So definitely fallen back to IKEv1:

  st_ike_version = IKEv1

could you be able to print *st->st_connection (I'm interested in policy and ike_version)?

At the end is a running commentry on the log.
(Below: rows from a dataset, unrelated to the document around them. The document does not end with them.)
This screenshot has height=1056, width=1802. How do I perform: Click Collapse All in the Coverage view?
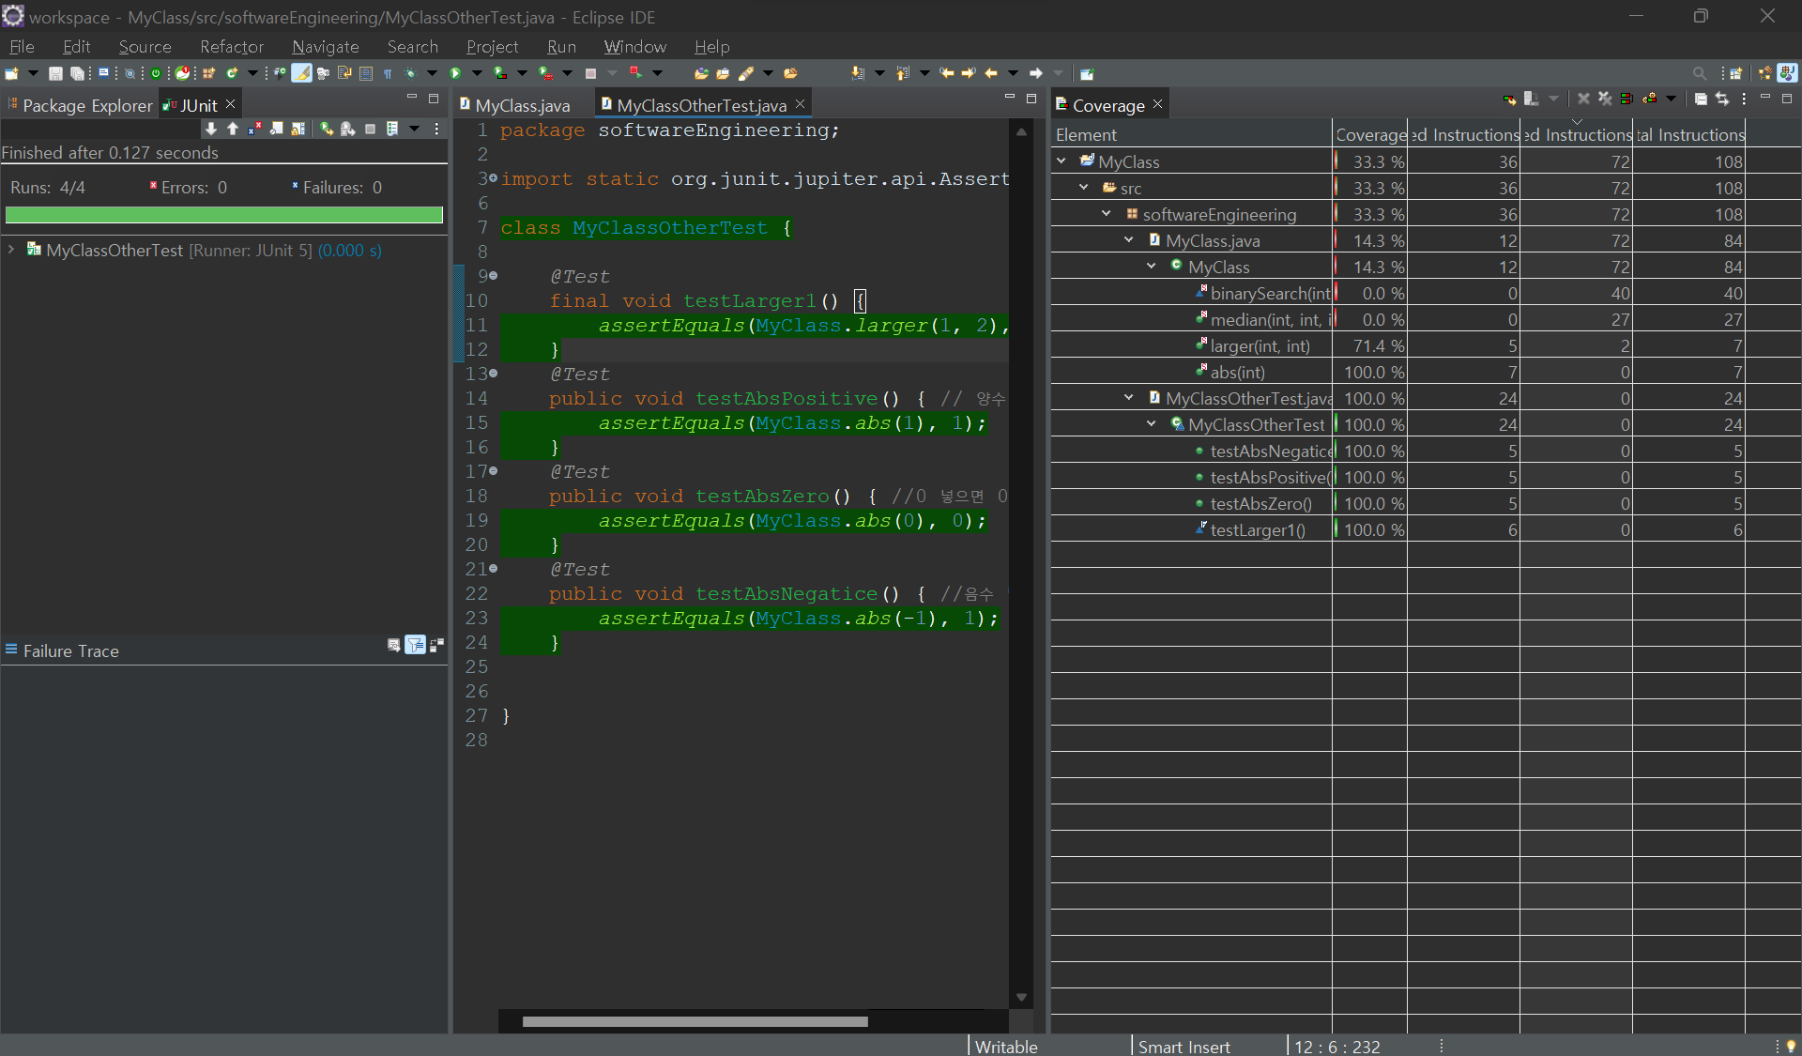click(1701, 99)
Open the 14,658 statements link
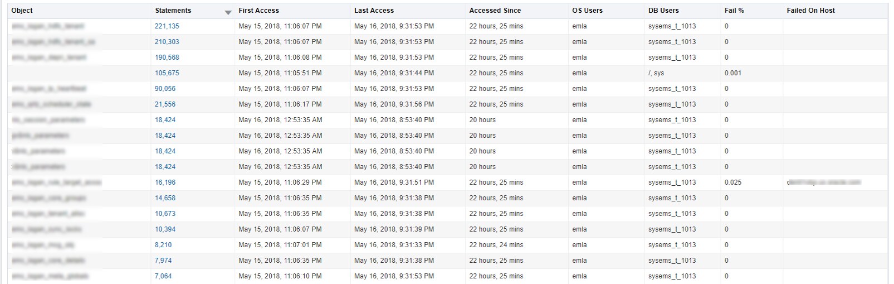Viewport: 894px width, 284px height. coord(165,198)
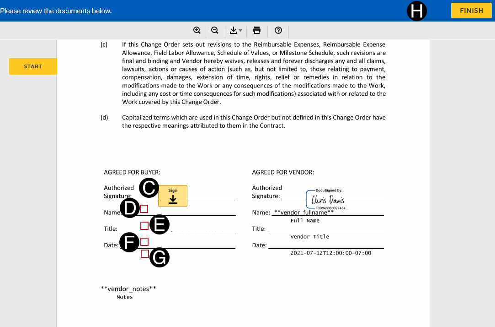Click the zoom in magnifier icon

(x=197, y=30)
I noticed two things:

  • a revive falls back from IKEv2 to IKEv1 when it shouldn't have
  • a delete for a CHILD SA triggered deleting the IKE SA

4.x's code is significantly different to 3.x for the above:

  • the remaining IKEv2->IKEv1 fallback code was removed
  • the revival and delete code was improved
    would you be able to try a snapshot from:
    https://download.libreswan.org/development/
    or mainline from git (if building from mainline add USE_NSS_KDF=false).

.

Outgoing connection ovn-b486b9-0-in-1 starts establishing an IKE#2 and CHILD#3

 added connection description "ovn-b486b9-0-in-1"
 "ovn-b486b9-0-in-1" #2: initiating IKEv2 IKE SA
 "ovn-b486b9-0-in-1": local IKE proposals (IKE SA initiator selecting KE): 
 "ovn-b486b9-0-in-1":   1:IKE=AES_GCM_C_256-HMAC_SHA2_256-NONE-MODP2048+MODP3072+MODP4096+MODP8192+ECP_256+ECP_384+ECP_521+CURVE25519
 "ovn-b486b9-0-in-1" #2: STATE_PARENT_I1: sent v2I1, expected v2R1
 "ovn-b486b9-0-in-1": local ESP/AH proposals (IKE SA initiator emitting ESP/AH proposals): 
 "ovn-b486b9-0-in-1":   1:ESP=AES_GCM_C_256-NONE-NONE-DISABLED
 "ovn-b486b9-0-in-1" #3: STATE_PARENT_I2: sent v2I2, expected v2R2 {auth=IKEv2 cipher=AES_GCM_16_256 integ=n/a prf=HMAC_SHA2_256 group=MODP2048}

Second outgoing connection ovn-b486b9-0-out-1 queued up waiting for ovn-b486b9-0-in-1 to establish:

 added connection description "ovn-b486b9-0-out-1"
 "ovn-b486b9-0-out-1": queuing pending IPsec SA negotiating with 10.0.244.89 IKE#2 "ovn-b486b9-0-in-1"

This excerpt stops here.